» **What the task requires**
Word for word, print the entries that follow.

─── Information supplied

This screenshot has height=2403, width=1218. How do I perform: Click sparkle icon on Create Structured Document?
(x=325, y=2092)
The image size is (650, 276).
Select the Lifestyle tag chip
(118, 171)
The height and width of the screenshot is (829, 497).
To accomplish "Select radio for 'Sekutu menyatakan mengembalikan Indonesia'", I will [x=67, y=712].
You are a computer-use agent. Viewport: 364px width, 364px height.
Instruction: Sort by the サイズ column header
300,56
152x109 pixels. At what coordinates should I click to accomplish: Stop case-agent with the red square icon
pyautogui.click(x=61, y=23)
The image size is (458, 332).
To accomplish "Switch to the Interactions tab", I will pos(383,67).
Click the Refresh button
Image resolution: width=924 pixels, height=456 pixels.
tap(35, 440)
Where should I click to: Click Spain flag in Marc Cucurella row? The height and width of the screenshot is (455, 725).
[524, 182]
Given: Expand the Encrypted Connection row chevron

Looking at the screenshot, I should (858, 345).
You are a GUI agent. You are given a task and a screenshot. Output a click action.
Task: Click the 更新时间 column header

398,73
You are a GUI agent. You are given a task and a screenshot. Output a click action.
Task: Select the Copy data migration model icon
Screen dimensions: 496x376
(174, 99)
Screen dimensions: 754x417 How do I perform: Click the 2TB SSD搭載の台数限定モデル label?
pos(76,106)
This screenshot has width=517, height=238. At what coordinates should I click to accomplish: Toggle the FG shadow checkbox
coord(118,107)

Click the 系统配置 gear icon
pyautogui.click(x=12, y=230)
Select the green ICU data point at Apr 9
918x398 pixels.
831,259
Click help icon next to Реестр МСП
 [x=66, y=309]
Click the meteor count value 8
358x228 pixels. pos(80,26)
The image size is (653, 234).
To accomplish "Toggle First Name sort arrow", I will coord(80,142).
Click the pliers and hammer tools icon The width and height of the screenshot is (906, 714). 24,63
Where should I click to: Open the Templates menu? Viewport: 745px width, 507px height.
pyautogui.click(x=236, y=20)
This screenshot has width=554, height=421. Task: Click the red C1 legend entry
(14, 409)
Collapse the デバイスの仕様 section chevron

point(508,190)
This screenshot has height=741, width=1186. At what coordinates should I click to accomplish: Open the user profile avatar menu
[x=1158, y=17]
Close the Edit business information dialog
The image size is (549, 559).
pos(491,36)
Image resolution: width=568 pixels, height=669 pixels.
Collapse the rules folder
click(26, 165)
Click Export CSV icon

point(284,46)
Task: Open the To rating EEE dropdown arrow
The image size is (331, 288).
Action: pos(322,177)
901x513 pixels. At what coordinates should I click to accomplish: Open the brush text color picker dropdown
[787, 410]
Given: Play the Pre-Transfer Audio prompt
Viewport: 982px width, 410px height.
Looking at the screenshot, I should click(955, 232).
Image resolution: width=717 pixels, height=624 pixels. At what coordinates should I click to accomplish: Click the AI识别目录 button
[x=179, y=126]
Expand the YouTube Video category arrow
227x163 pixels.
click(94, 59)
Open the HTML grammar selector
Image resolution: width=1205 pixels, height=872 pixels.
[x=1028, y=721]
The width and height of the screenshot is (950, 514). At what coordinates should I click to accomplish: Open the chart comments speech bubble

──────

» **Result below**
This screenshot has height=2403, width=1218. How do I perform: Click sparkle icon on Create Structured Document?
(x=325, y=2092)
The image size is (650, 276).
Select the Lifestyle tag chip
(118, 171)
The height and width of the screenshot is (829, 497).
To accomplish "Select radio for 'Sekutu menyatakan mengembalikan Indonesia'", I will [x=67, y=712].
You are a computer-use agent. Viewport: 364px width, 364px height.
Instruction: Sort by the サイズ column header
300,56
152x109 pixels. At what coordinates should I click to accomplish: Stop case-agent with the red square icon
pyautogui.click(x=61, y=23)
The image size is (458, 332).
To accomplish "Switch to the Interactions tab", I will pos(383,67).
Click the Refresh button
Image resolution: width=924 pixels, height=456 pixels.
tap(35, 440)
Where should I click to: Click Spain flag in Marc Cucurella row? The height and width of the screenshot is (455, 725).
[524, 182]
Given: Expand the Encrypted Connection row chevron

Looking at the screenshot, I should (858, 345).
You are a GUI agent. You are given a task and a screenshot. Output a click action.
Task: Click the 更新时间 column header

398,73
You are a GUI agent. You are given a task and a screenshot. Output a click action.
Task: Select the Copy data migration model icon
Screen dimensions: 496x376
(174, 99)
Screen dimensions: 754x417 How do I perform: Click the 2TB SSD搭載の台数限定モデル label?
pos(76,106)
This screenshot has width=517, height=238. At what coordinates should I click to accomplish: Toggle the FG shadow checkbox
coord(118,107)

Click the 系统配置 gear icon
pyautogui.click(x=12, y=230)
Select the green ICU data point at Apr 9
918x398 pixels.
831,259
Click help icon next to Реестр МСП
 [x=66, y=309]
Click the meteor count value 8
358x228 pixels. pos(80,26)
The image size is (653, 234).
To accomplish "Toggle First Name sort arrow", I will coord(80,142).
Click the pliers and hammer tools icon The width and height of the screenshot is (906, 714). 24,63
Where should I click to: Open the Templates menu? Viewport: 745px width, 507px height.
pyautogui.click(x=236, y=20)
This screenshot has width=554, height=421. Task: Click the red C1 legend entry
(14, 409)
Collapse the デバイスの仕様 section chevron

point(508,190)
This screenshot has height=741, width=1186. At what coordinates should I click to accomplish: Open the user profile avatar menu
[x=1158, y=17]
Close the Edit business information dialog
The image size is (549, 559).
pos(491,36)
Image resolution: width=568 pixels, height=669 pixels.
Collapse the rules folder
click(26, 165)
Click Export CSV icon

point(284,46)
Task: Open the To rating EEE dropdown arrow
The image size is (331, 288).
Action: pos(322,177)
901x513 pixels. At what coordinates should I click to accomplish: Open the brush text color picker dropdown
[787, 410]
Given: Play the Pre-Transfer Audio prompt
Viewport: 982px width, 410px height.
Looking at the screenshot, I should click(955, 232).
Image resolution: width=717 pixels, height=624 pixels. At what coordinates should I click to accomplish: Click the AI识别目录 button
[x=179, y=126]
Expand the YouTube Video category arrow
227x163 pixels.
click(94, 59)
Open the HTML grammar selector
Image resolution: width=1205 pixels, height=872 pixels.
[x=1028, y=721]
The width and height of the screenshot is (950, 514). At what coordinates should I click to accomplish: Open the chart comments speech bubble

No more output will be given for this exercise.